Now, if you watch Hong Kong film, you know that kids are not safe. Anything is liable to happen to them, so you won’t be surprised by the first few sequences of the film. However, I am glad to see, for once, a smart child in a film. None of that whining, or worst of all, doing obviously bad things that just make your bad situation worse.
But, Nick Cheung steals the show. You have to understand, the first film I saw Nick Cheung in was Andrew Lau’s The Duel, where he did a really good job of acting the fool, which is what his role called for. So it’s not without a little bit of pride that I watched his performance in Beast Stalker. It represents his steady rise, with Election and Election 2 as well as Exiled to his credit (we won’t talk about My Wife is a Gambling Maestro–let’s pretend it doesn’t exist, shall we?) And it highlights one of the great things about Asian film in general, namely, the complexity of the villain. Yeah, we know that Nick’s character has a certain moral bankruptcy, but has he really lost all of his humanity? Really? Are you sure? You know you’ve done a good job when I’m a little afraid of you by the end of the film.

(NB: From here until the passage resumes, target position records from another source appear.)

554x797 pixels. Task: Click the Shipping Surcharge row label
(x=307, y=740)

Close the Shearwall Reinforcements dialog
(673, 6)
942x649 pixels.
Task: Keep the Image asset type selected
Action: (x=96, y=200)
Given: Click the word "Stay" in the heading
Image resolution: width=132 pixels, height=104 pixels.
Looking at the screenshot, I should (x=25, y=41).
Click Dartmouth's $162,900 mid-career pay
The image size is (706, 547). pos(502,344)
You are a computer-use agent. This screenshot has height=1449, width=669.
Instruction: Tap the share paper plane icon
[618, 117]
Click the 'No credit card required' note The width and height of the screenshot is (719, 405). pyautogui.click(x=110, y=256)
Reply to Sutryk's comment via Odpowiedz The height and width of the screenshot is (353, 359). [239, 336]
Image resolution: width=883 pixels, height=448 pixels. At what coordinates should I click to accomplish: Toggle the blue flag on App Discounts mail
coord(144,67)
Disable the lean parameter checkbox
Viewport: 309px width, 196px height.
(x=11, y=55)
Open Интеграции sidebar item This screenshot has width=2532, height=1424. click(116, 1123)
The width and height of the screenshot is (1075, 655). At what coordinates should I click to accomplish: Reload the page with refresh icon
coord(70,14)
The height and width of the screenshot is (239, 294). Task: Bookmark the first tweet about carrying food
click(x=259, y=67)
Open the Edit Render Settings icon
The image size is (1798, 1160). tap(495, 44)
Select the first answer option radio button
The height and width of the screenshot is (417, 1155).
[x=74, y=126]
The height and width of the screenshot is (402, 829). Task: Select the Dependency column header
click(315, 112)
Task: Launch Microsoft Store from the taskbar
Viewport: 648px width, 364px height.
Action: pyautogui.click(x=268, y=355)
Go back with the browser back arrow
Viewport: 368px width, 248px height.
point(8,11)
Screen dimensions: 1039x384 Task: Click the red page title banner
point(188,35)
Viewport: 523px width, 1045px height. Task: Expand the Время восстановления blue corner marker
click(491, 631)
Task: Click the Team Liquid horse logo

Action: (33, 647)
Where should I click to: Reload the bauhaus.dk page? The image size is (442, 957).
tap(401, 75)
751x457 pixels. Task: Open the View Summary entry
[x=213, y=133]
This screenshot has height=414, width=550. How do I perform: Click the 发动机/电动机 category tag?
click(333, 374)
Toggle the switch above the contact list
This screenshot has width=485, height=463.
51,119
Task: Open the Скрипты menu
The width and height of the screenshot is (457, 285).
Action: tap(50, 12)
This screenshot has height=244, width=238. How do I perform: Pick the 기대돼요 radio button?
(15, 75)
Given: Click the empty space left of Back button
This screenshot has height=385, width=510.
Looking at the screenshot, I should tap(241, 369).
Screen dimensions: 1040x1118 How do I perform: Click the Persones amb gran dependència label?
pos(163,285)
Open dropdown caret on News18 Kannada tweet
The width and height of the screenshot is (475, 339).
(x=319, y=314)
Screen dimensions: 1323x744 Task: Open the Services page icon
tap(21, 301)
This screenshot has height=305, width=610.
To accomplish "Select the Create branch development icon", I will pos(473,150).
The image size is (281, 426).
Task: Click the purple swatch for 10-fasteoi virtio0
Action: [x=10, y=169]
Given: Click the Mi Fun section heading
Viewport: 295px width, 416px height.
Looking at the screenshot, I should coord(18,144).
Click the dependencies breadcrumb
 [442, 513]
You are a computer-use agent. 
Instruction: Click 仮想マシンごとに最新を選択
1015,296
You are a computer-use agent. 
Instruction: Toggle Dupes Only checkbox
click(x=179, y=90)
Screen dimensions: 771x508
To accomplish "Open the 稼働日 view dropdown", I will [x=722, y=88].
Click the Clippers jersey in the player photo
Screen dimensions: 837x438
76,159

I’m little afraid of Nick–he’s not the person I’d like to see lurking in the shadows under any circumstances. The same thing happened when I watched Sha Po Lang: I’m a little afraid of Sammo Hung now. And while I could make some comments about Nicholas Tse’s performance (later post on my luv affair with him, really, I’ve watched practically everything he’s been in, I really really like him!), I wasn’t mad at him in this film either. Plus, this film has several good lessons, including watching out for the elderly if you are trying to commit a crime in your apartment.
Overall, I generally like that gritty, urban cop thing that Dante Lam does, so I’m pretty satisfied. Interest piqued? Watch the film and let’s discuss!